Answer these from the poetry blog post, one line each:
1. How many sections long is the poem "A-Train/Ziggurat/Elegy"?
2. The ruins of what building does the poem "Sarajevo" describe visiting?
3. In "Impossible Dance," where is the radio left playing?

- Supplied passage -

****************

Saturday, November 06, 2010

Some recent poetry

I have been reading Peter Balakian's Ziggurat, Barbara Ras' The Last Skin, and Matt Zapruder's Come On All You Ghosts, enjoying them all, but in different ways.

Balakian's book has this enormous, encyclopedic long poem, 45 sections long, in fact, titled "A-Train/Ziggurat/Elegy" which is a pastiche including: growing up and coming of age in New York as the twin towers are being built, and the art scene there, working as a mail runner, etc; archaeological explorations of Babylon, through layers of history to the cradle of civilization, and what is found there; all mixed with more contemporary memories of 9-11 and the Iraq war. I'm not sure exactly what he is trying to do with it all, except perhaps to come to terms with his own life, and his relationship to the events, to the loss, to the history. He also has a long poem, "Sarajevo" about visiting the ruins of the Bosnian National Library. It's all pretty heady stuff, well written, but I am not sure yet how it all adds up (towers and ziggurats and libraries fall? their histories sink or turn to ash?). Still, I am intrigued enough to read again.


The Ras book is simpler, more direct. Much of it is concerned with the recent death of her mother, and her grieving process, and what it all means to her now, their relationship, the memory of her. I particularly enjoyed "Once the Ocean Takes You," and "Impossible Dance," in which she brings together the images of a radio playing in an empty house, and the shell of her mother's body taken away by the undertaker, and a translucent floating jellyfish:

Impossible Dance

Standing at the window, at a loss,
I listened to the radio left playing next door
in the house long vacant, the music vacant, too,
so hollow I could supply my own song,
but what came instead was a vision,
clear balloons of jellyfish
sailing through the airiest water,
transparency held aloft in transparency,
tender animate emptiness propelled
by tentacles and sighs.

****************

- Material shown -
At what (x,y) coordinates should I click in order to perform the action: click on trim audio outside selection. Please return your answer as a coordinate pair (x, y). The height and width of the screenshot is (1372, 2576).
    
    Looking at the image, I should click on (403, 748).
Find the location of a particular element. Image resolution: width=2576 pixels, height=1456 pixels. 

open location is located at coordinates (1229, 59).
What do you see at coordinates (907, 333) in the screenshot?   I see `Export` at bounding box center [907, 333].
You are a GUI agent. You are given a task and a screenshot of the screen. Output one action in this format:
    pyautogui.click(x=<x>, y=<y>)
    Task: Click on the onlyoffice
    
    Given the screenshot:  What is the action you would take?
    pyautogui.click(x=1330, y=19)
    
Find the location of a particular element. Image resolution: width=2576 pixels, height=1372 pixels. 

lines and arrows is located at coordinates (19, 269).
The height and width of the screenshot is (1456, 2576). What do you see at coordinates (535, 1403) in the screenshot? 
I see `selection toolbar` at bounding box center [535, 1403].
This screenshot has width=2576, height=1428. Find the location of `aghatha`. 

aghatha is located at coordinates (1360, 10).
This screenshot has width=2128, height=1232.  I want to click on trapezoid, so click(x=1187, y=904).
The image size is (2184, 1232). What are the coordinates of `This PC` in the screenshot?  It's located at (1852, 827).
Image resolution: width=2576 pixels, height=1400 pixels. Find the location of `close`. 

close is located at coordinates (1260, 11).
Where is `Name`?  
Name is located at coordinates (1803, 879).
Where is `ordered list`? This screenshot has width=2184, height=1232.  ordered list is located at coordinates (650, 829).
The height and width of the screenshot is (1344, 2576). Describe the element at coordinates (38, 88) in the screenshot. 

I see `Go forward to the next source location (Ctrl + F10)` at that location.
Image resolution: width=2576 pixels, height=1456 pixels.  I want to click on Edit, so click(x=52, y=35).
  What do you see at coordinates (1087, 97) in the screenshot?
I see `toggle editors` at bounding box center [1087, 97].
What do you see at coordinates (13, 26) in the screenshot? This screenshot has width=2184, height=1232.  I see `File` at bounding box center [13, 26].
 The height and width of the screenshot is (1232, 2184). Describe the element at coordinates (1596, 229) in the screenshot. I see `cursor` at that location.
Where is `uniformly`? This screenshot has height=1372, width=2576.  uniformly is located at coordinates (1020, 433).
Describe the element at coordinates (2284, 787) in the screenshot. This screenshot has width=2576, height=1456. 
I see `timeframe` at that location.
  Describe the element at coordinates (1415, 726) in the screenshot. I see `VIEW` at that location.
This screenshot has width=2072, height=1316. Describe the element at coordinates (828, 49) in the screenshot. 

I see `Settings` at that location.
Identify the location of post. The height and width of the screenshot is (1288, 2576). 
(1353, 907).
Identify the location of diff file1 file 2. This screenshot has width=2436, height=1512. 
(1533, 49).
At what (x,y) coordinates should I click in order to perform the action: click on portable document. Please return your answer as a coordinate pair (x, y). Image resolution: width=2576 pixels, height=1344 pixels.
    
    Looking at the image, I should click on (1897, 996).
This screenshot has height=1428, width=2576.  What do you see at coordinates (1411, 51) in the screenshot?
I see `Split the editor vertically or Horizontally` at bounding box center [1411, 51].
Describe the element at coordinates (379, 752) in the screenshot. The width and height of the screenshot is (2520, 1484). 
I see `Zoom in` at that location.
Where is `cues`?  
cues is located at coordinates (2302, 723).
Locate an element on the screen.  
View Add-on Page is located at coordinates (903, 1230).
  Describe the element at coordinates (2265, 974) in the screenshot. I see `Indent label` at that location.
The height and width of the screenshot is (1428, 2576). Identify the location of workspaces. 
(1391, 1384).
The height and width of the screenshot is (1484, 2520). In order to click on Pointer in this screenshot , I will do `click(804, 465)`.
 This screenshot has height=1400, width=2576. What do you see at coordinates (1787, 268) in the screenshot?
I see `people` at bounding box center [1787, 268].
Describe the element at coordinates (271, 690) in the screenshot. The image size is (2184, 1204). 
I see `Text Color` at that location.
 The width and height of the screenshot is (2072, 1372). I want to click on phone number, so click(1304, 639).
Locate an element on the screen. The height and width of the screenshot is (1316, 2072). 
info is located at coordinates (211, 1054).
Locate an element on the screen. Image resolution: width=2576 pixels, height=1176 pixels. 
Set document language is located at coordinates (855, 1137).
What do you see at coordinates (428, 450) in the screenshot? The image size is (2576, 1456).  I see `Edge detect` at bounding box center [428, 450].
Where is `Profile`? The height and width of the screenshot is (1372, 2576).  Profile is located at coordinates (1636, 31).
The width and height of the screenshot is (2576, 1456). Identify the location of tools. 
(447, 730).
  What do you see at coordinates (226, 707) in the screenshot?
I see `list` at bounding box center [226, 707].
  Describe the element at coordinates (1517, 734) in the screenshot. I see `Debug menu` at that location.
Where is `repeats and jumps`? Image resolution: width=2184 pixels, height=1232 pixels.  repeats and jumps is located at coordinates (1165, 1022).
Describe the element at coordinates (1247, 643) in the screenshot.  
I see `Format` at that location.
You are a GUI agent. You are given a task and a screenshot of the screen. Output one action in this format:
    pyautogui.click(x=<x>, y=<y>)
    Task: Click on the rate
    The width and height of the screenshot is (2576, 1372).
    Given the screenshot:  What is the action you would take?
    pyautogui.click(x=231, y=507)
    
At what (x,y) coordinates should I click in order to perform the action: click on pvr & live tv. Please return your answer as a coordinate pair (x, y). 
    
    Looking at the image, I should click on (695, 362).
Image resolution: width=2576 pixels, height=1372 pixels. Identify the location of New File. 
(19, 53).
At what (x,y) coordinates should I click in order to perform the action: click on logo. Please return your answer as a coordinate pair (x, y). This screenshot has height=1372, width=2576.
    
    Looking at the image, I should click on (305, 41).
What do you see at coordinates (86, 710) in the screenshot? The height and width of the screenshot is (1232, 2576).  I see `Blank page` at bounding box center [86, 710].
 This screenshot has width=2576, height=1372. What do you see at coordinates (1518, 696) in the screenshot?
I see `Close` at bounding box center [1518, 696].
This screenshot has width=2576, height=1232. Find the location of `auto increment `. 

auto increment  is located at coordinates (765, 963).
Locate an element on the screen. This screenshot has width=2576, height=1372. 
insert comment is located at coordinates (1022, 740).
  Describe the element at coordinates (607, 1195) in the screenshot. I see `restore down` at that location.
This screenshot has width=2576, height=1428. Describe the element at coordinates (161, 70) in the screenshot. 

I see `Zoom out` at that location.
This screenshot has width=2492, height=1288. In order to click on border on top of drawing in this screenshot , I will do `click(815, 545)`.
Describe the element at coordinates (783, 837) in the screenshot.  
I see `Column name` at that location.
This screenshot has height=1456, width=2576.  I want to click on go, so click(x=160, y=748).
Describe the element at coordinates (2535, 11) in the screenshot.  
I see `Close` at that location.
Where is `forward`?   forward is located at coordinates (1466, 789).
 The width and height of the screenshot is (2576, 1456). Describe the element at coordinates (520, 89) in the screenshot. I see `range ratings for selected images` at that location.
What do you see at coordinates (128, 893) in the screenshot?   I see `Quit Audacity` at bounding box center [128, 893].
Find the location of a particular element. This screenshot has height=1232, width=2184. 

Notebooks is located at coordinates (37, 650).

****************

- Result of the task -
1. 45 sections
2. The Bosnian National Library
3. Next door, in a house long vacant